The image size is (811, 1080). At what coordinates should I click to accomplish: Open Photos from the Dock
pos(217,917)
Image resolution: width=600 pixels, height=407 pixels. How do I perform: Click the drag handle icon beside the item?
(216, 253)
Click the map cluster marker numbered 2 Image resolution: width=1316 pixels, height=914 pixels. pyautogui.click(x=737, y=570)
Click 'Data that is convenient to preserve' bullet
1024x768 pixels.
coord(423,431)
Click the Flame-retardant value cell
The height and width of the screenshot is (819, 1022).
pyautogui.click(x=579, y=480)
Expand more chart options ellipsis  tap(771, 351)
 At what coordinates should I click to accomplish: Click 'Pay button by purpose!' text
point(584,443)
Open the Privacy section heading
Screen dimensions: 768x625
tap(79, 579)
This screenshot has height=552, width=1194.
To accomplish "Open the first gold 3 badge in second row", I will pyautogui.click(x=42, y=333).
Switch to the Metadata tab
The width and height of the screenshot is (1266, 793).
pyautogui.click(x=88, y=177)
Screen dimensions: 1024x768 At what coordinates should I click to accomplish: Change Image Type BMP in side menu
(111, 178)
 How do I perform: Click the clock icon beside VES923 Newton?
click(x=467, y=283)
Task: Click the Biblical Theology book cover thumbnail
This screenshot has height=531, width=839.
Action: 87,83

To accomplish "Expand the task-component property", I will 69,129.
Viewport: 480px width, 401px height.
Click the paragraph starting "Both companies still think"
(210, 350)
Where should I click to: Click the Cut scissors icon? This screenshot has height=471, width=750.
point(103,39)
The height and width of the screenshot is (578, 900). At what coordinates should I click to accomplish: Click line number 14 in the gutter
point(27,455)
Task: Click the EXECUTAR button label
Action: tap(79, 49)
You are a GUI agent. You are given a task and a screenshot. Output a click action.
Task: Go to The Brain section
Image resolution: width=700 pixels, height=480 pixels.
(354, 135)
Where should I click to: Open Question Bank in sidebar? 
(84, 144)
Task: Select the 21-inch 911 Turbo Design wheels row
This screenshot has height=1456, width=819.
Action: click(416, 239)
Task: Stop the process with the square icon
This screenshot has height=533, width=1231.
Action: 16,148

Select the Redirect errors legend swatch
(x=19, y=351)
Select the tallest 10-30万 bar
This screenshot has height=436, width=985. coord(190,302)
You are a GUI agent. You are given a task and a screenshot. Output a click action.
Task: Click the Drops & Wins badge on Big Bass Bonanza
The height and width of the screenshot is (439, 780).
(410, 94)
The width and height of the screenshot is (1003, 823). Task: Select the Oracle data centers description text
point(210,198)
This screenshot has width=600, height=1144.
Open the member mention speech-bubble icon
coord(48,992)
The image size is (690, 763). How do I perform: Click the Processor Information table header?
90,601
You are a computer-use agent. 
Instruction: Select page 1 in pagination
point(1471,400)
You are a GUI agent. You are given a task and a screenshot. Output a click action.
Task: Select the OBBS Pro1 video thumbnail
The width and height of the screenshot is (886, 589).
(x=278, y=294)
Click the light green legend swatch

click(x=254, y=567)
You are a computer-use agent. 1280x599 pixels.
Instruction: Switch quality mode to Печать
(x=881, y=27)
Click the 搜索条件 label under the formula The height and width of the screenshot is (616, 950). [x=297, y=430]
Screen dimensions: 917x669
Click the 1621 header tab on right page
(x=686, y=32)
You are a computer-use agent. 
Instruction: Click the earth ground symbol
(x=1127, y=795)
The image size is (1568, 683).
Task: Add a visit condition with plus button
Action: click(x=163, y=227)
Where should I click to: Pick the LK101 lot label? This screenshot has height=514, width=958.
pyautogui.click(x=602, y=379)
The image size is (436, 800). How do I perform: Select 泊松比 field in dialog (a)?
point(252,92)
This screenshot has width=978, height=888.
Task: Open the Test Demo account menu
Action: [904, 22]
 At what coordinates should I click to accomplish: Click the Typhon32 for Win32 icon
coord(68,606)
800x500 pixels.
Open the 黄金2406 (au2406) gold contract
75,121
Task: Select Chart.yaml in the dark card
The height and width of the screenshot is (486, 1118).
########################################
» Activity
Return only the lines between the one holding "How do I perform: Click the clock" and the one holding "Viewport: 480px width, 401px height.", inclusive, exactly as they appear above.

» Answer to the problem
 How do I perform: Click the clock icon beside VES923 Newton?
click(x=467, y=283)
Task: Click the Biblical Theology book cover thumbnail
This screenshot has height=531, width=839.
Action: 87,83

To accomplish "Expand the task-component property", I will 69,129.
Viewport: 480px width, 401px height.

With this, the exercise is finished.